老黃頓了一下, 進退兩難道:“我已經下班了。”
說實話, 自從親眼目睹周星海的死狀後, 他就再也不敢在天黑之後去醫務室了。
晚上去給她拿藥?給錢他都不想去。
“做作。”
宋知返遠遠坐在角落裏, 看着林棠和老黃講話時柔柔弱弱的樣子, 自言自語道。
Advertisement
他跟了林棠快兩天, 她基本上就往返于醫務室、宿舍、食堂和教學樓這幾個地方,根本沒有什麽異樣的之處。但因為醫務室有老黃在,他只能躲在外面等她出來。
但今天有些奇怪。
老黃和她寒暄了兩句就離開了,但林棠吃完飯後依舊朝醫務室的方向走去。宋知返皺起眉頭,等她走出一定的距離後,快步跟了上去。
夜裏的醫務室靜悄悄的,走廊黑漆漆的根本看不到盡頭。
宋知返站在門口,警惕地看向四周。
他在轉角處分明聽見了開鎖推門的聲音,可眼前黑燈瞎火的樣子,好像從來沒人來過一樣。他透過玻璃朝醫務室裏看了看,什麽都看不清。
她進去都不開燈嗎?
宋知返在身側攥緊了拳,抓住門把手,小心翼翼地按到底,推開,一步壓一步往裏走。
這間醫務室是背陰的,太陽落山後更加陰涼。
宋知返牙齒打了個寒顫,連忙合上嘴巴。他不敢呼吸,步伐也非常輕,生怕從黑暗中蹦出一個人或者觸發了可怕的懲戒者。
屏息凝神後,他的心跳聲好像更明顯了。
咚咚咚咚,仿佛要沖破胸腔跳出去似的。
他走進裏面的隔間,小心翼翼朝屏風格擋的病床靠近。那最裏面的病床據說就是周星海死的地方,他不是很敢靠近。
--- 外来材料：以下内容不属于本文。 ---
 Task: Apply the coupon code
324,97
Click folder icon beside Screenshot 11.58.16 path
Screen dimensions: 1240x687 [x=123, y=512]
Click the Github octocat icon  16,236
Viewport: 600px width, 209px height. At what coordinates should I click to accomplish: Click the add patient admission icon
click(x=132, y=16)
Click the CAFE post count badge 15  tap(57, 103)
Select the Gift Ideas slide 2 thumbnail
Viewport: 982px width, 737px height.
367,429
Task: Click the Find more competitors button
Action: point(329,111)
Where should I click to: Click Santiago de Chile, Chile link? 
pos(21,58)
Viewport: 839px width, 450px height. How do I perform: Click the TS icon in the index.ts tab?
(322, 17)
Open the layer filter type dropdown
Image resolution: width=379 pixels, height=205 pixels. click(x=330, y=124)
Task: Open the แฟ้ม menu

然而,當他壯膽走進了最裏面的病床,卻還是沒有看見任何人。
林棠憑空消失了!?
這裏一定有問題!宋知返心裏一驚,第一反應就是要找姜簡來檢查一下這個地方,他貼着牆後撤,一步步往醫務室門口退去。
忽然腳下被椅子絆了一跤,整個人向後栽到了放置了諸多藥品的櫃架。
“咚——”
宋知返腦子嗡地一聲。
他不會要死了吧?
瓶瓶罐罐從上面落下來的畫面,在他眼裏都成了慢鏡頭,他甚至回想起上一次姜簡在這裏用藥三言兩語地試探出黃醫生實際上并不懂醫的底兒。
叮鈴哐啷的聲音在寂靜中格外刺耳。
他條件反射地抱頭蹲下,閉上了眼睛。
“……”半晌,宋知返眼皮顫抖着睜開。
幸好。
沒有等來他想象的可怕場景,他長舒一口氣,趕緊起身把散落的藥瓶和盒子歸位。匆忙間,他根本顧不上藥和櫃上貼的标簽是否一致,只是随手一層一層填滿。
忽然,在他放下一瓶安眠藥的時,隔間裏傳來了聲響。
那聲音很小,如果不仔細聽根本聽不出來。
宋知返怔了怔,兩手拍了拍自己的臉頰,繃緊身體,弓身往隔間走去。
聲響是從最裏面那個病床傳來的,很快就停了下來。
他扶着牆一步一步往裏探,越過醫用屏風,看向裏面的瞬間,瞳孔驟縮!
卧槽!他在心裏大喊了一聲。
病床下方的巨大地磚不知道什麽時候消失了,取而代之的是一條通向地下的深不見底的臺階。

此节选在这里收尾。